Die Privatsender finden den Schritt in NRW natürlich gut. Aus dem öffentlich-rechtlichen Lager und von den Werbungtreibenden kommt wiederum scharfe Kritik. Der Geschäftsführer der Organisation Werbungtreibende im Markenverband (OWM), Joachim Schütz kritisiert diesen Alleingang Nordrhein-Westfalens scharf: „Sowohl nationale Unternehmen wie auch der regionale Mittelstand nutzen die Gattung Radio gleichermaßen für ihre Markenkommunikation. Mit der heute beschlossenen schrittweisen Reduzierung der verfügbaren Werbezeit schädigt die NRW-Landesregierung alle werbenden Unternehmen im bevölkerungsreichstem Bundesland.“ Die Entscheidung schadet laut OWM nicht nur den werbenden Unternehmen auf nationaler wie auf regionaler Ebene, sondern schwächt auch die Gattung Hörfunk insgesamt.

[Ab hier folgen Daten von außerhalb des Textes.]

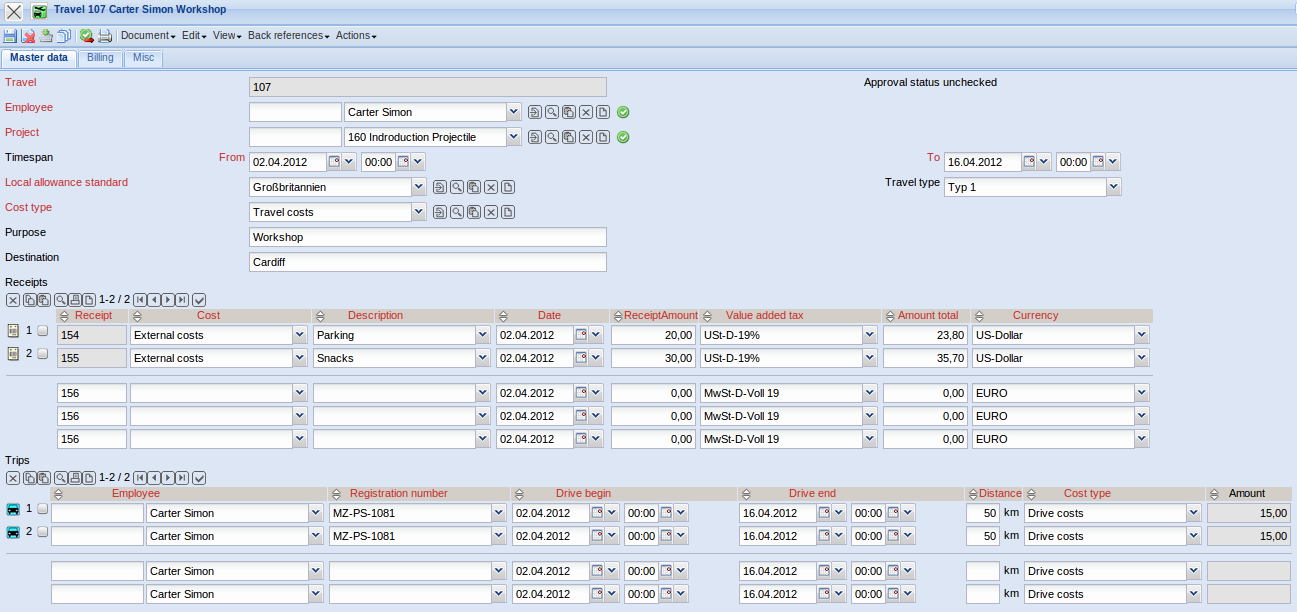Click the calendar icon next to From date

„Marktanalysen bestätigen weiterhin hohe Nettoreochweite“
RMS – der Audiovermarkter begrüßt die Ankündigung der Landesregierung in NRW, wie Florian Ruckert, Vorsitzender der RMS-Geschäftsführung erläutert: „Die NDR-Werbepraxis ist aus unserer Sicht ein Modell mit Augenmaß, das in fünf norddeutschen Bundesländern seit Jahren erfolgreich funktioniert, ohne dass die Gattung Radio hier Schaden genommen hätte. Wir kennen natürlich die Bedenken unserer Marktpartner bezüglich der schwindenden Werbemöglichkeiten im öffentlich-rechtlichen Hörfunk und begegnen ihren Argumenten mit belastbaren Fakten. Aus diesem Grund haben wir bereits vor einiger Zeit eine sorgfältige Marktanalyse durchgeführt, die belegt, dass Werbekunden auch nach der neuen Werbezeitenverteilung mit Kampagnen im Radio weiterhin hohe Nettoreichweiten in allen relevanten Zielgruppen erreichen werden.“
Radio bleibt von Bedeutung – vor allem im digitalen Zeitalter
Für RMS ist Radio neben TV das einzige Massenmedium, in dem Werbekunden mit Kampagnen schnell hohen Werbedruck erzeugen können. Diese herausragende Qualität gewinnt im digitalen Zeitalter sogar noch an Bedeutung. Daher hat die Anwendung des NDR-Modells auf NRW keinen bedrohlichen Einfluss auf die Stellung von Radio im intermedialen Wettbewerb. Schütz sieht das anders und kontert: „Radio bleibt nur dann als relevantes Werbemedium zukunftsfähig, wenn die Kampagnen ein Mindestmaß an Reichweite erzielen. Aber die Gattung Radio steht schon jetzt unter Druck. Wenn Radio als Werbemedium bei Kunden und Agenturen weiter Relevanz verliert, stellt diese Entscheidung mittelfristig auch für die privaten Radioanbieter eine Existenzbedrohung dar“.
Die Diskussion über eine angemessene Regulierung der kommerziellen Kommunikation von Fernsehen, Hörfunk und Internet reißt damit trotzdem nicht vollkommen ab. Seit Jahren wird darüber beraten, Werbung im öffentlich-rechtlichen Fernsehen in Deutschland ganz abzuschaffen.